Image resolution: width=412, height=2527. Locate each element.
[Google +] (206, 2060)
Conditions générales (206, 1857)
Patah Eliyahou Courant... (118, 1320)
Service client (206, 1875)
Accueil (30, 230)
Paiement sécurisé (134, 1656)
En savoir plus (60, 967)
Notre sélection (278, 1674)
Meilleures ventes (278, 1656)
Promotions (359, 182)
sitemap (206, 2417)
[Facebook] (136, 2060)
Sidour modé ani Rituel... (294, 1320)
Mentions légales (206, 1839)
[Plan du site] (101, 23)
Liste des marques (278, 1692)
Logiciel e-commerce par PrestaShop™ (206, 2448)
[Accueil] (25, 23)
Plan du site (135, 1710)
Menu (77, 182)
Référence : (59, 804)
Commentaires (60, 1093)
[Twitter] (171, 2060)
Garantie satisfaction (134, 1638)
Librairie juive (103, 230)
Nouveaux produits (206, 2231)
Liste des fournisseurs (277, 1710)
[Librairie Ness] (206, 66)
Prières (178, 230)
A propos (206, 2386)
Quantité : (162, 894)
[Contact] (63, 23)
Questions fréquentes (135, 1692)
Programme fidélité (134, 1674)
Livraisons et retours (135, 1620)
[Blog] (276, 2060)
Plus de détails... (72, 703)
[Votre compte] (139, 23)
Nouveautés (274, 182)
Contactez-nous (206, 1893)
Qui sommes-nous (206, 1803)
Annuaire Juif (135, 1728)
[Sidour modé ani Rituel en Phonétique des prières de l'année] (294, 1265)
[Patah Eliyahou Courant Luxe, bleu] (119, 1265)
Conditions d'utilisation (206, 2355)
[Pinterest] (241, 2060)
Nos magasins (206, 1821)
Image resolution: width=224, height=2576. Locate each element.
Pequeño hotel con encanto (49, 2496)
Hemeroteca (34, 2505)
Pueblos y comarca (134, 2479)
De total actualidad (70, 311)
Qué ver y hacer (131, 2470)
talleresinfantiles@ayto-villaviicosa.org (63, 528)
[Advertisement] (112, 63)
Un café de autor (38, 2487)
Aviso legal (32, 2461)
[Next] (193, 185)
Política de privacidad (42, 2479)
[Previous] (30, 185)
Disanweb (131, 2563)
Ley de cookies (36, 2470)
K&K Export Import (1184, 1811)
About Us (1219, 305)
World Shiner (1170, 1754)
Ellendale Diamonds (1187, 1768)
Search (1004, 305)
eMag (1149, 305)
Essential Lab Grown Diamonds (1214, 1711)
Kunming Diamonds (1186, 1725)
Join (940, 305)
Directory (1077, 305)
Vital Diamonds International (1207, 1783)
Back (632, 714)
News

What you will do.
An exact copy of all the records is the only acceptable answer.

Your solution.
Image resolution: width=412, height=2527. Locate each element.
[Google +] (206, 2060)
Conditions générales (206, 1857)
Patah Eliyahou Courant... (118, 1320)
Service client (206, 1875)
Accueil (30, 230)
Paiement sécurisé (134, 1656)
En savoir plus (60, 967)
Notre sélection (278, 1674)
Meilleures ventes (278, 1656)
Promotions (359, 182)
sitemap (206, 2417)
[Facebook] (136, 2060)
Sidour modé ani Rituel... (294, 1320)
Mentions légales (206, 1839)
[Plan du site] (101, 23)
Liste des marques (278, 1692)
Logiciel e-commerce par PrestaShop™ (206, 2448)
[Accueil] (25, 23)
Plan du site (135, 1710)
Menu (77, 182)
Référence : (59, 804)
Commentaires (60, 1093)
[Twitter] (171, 2060)
Garantie satisfaction (134, 1638)
Librairie juive (103, 230)
Nouveaux produits (206, 2231)
Liste des fournisseurs (277, 1710)
[Librairie Ness] (206, 66)
Prières (178, 230)
A propos (206, 2386)
Quantité : (162, 894)
[Contact] (63, 23)
Questions fréquentes (135, 1692)
Programme fidélité (134, 1674)
Livraisons et retours (135, 1620)
[Blog] (276, 2060)
Plus de détails... (72, 703)
[Votre compte] (139, 23)
Nouveautés (274, 182)
Contactez-nous (206, 1893)
Qui sommes-nous (206, 1803)
Annuaire Juif (135, 1728)
[Sidour modé ani Rituel en Phonétique des prières de l'année] (294, 1265)
[Patah Eliyahou Courant Luxe, bleu] (119, 1265)
Conditions d'utilisation (206, 2355)
[Pinterest] (241, 2060)
Nos magasins (206, 1821)
Image resolution: width=224, height=2576. Locate each element.
Pequeño hotel con encanto (49, 2496)
Hemeroteca (34, 2505)
Pueblos y comarca (134, 2479)
De total actualidad (70, 311)
Qué ver y hacer (131, 2470)
talleresinfantiles@ayto-villaviicosa.org (63, 528)
[Advertisement] (112, 63)
Un café de autor (38, 2487)
Aviso legal (32, 2461)
[Next] (193, 185)
Política de privacidad (42, 2479)
[Previous] (30, 185)
Disanweb (131, 2563)
Ley de cookies (36, 2470)
K&K Export Import (1184, 1811)
About Us (1219, 305)
World Shiner (1170, 1754)
Ellendale Diamonds (1187, 1768)
Search (1004, 305)
eMag (1149, 305)
Essential Lab Grown Diamonds (1214, 1711)
Kunming Diamonds (1186, 1725)
Join (940, 305)
Directory (1077, 305)
Vital Diamonds International (1207, 1783)
Back (632, 714)
News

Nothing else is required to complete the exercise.